Definition:Product Space
Topological Spaces
Let $\mathbb X = \left \langle {\left({X_i, \vartheta_i}\right)}\right \rangle_{i \in I}$ be a family of topological spaces where $I$ is an arbitrary index set.
Let $X$ be the cartesian product of $\mathbb X$:
- $\displaystyle X := \prod_{i \in I} X_i$
Let $\mathcal T$ be the Tychonoff topology on $X$.
The topological space $\left({X, \mathcal T}\right)$ is called the direct product of $\mathbb X$.
Metric Spaces
Let $M_{1'} = \left({A_{1'}, d_{1'}}\right)$ and $M_{2'} = \left({A_{2'}, d_{2'}}\right)$ be metric spaces.
Then we may define metrics on the cartesian product $A_{1'} \times A_{2'}$ in the same manner as the generalized Euclidean metric, as follows.
Let $x = \left({x_1, x_2}\right), y = \left({y_1, y_2}\right) \in A_{1'} \times A_{2'}$.
Let us define the following:
- $d_1 \left({x, y}\right) = d_{1'} \left({x_1, y_1}\right) + d_{2'} \left({x_2, y_2}\right)$
- $d_r \left({x, y}\right) = \left({\left({d_{1'} \left({x_1, y_1}\right)}\right)^r + \left({d_{2'} \left({x_2, y_2}\right)}\right)^r}\right)^{\frac 1 r}$
- $d_\infty \left({x, y}\right) = \max \left\{{d_{1'} \left({x_1, y_1}\right), d_{2'} \left({x_2, y_2}\right)}\right\}$.

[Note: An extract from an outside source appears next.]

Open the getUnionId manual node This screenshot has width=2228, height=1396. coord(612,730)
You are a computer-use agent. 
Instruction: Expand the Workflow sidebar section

Thus $\mathcal M = \left({A_{1'} \times A_{2'}, d_n}\right)$ with $d_n$ as variously defined above.
General Definition
The definition can be extended to the cartesian product of any finite number $n$ of metric spaces.
Let $M_{1'} = \left({A_{1'}, d_{1'}}\right), M_{2'} = \left({A_{2'}, d_{2'}}\right), \ldots, M_{n'} = \left({A_{n'}, d_{n'}}\right)$ be metric spaces.
Let $\displaystyle \mathcal M = \left({\prod_{i=1}^n \left({A_{i'}, d_{i'}}\right), d_n}\right)$, where the definition of $d_n$ is defined as:
- $\displaystyle d_1 \left({x, y}\right) = \sum_{i=1}^n d_{i'} \left({x_i, y_i}\right)$
- $\displaystyle d_r \left({x, y}\right) = \left({\sum_{i=1}^n \left({d_{i'} \left({x_i, y_i}\right)}\right)^r}\right)^{\frac 1 r}$
- $\displaystyle d_\infty \left({x, y}\right) = \max_{i=1}^n \left\{{d_{i'} \left({x_i, y_i}\right)}\right\}$
where $\displaystyle x = \left({x_1, x_2, \ldots, x_n}\right) \in \prod_{i=1}^n A_{i'}$ and $\displaystyle y = \left({y_1, y_2, \ldots, y_n}\right) \in \prod_{i=1}^n A_{i'}$.